We were set to buy the City Mini, whose one-hand fold I really liked, but then some friends offered us the Bee that their two kids had outgrown. (Thanks, Meg & Jason!) So that kind of made our minds up for us.
So far the Bee has been wonderful. But the City Mini is supposed to be amazing too. Seriously, I did not read a single negative review about the Mini. (While the Bee did come in for some criticism here and there.)
Or, skip the stroller for a while
Another approach that some other parents I’ve talked to have taken is to forgo the stroller altogether until the child is old enough to go into a so-called umbrella stroller—those lightweight, folding strollers that are more canvas than frame. (Newborns can’t ride in an umbrella stroller because the seat is upright; tiny ones need to lay as flat as possible—which is why back in the day they went out in prams.)
About the author: Adam Kuban is a one-time foodblogger turned aspiring pizzeria owner — see margotspizza.com. Founder of Slice and A Hamburger Today and founding editor of Serious Eats. He enjoys photography, urban hiking, and naps.
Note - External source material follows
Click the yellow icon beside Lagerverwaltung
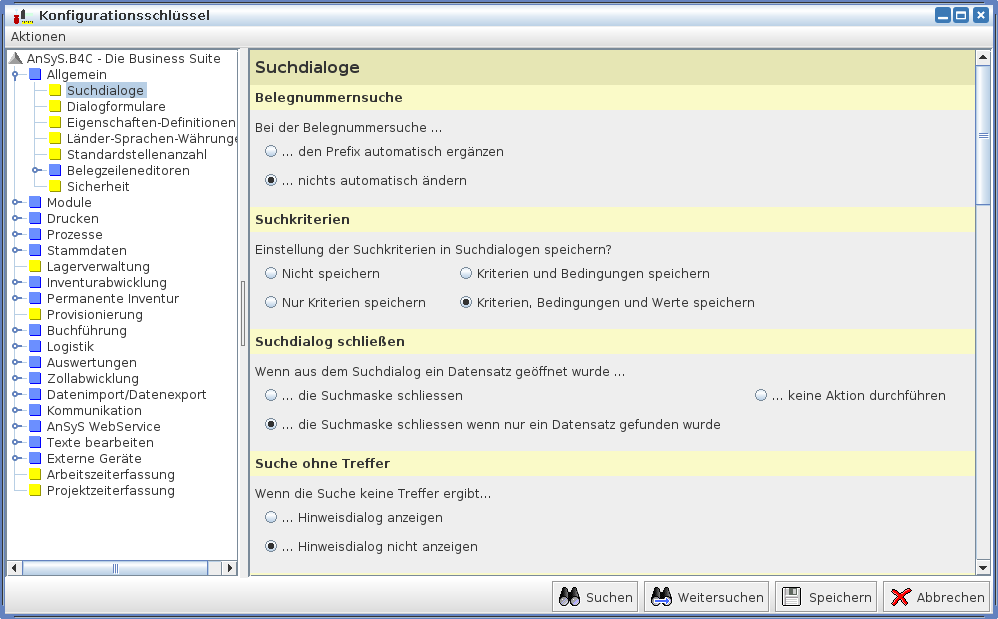Image resolution: width=998 pixels, height=619 pixels. [35, 267]
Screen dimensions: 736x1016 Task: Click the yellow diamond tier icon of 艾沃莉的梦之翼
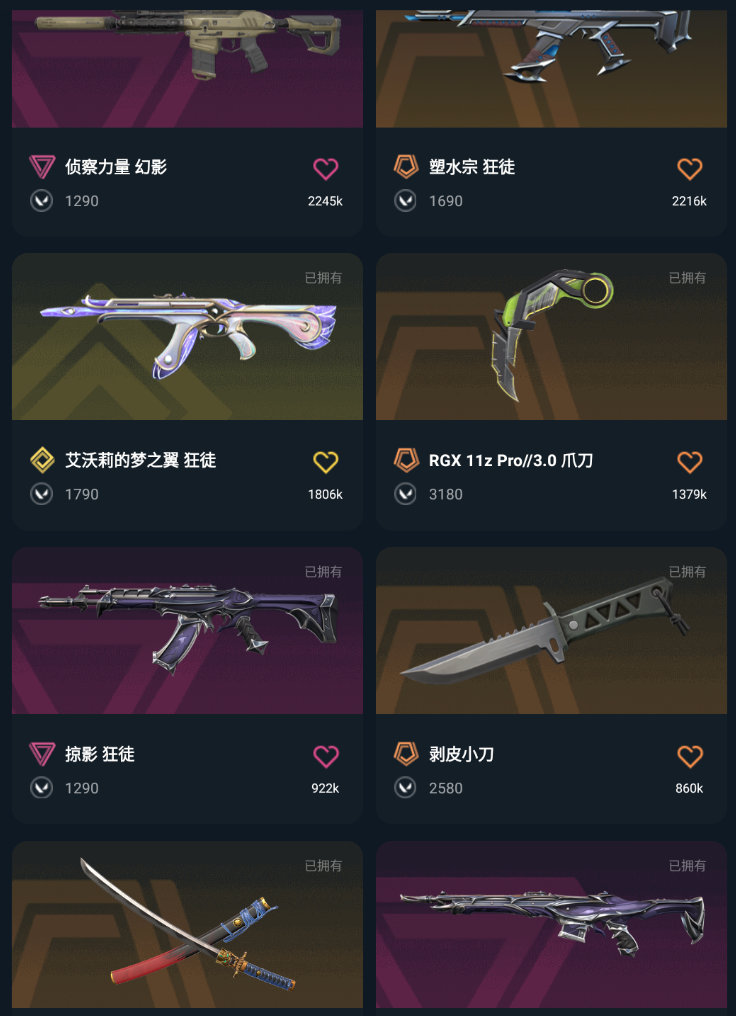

Thanks for your detail-filled post, Adam. We’re in the same boat here in Tel Aviv – looking for a stroller that we can easily (!) lug up to our 4th floor walk-up. Going to do a bit more research, but your arguement for the City Mini is pretty strong. 🙂
Funny, because I just talked to someone out on the street yesterday about Bee vs. City Mini. He and his wife were in the same boat, trying to decide. I advised City Mini. Seems to be better value. At this point, our baby is now 9 months and old enough to go in an umbrella stroller. We have so little space in our apartment that I’m eager to get rid of the Bee and switch to the more compact option of the umbrella.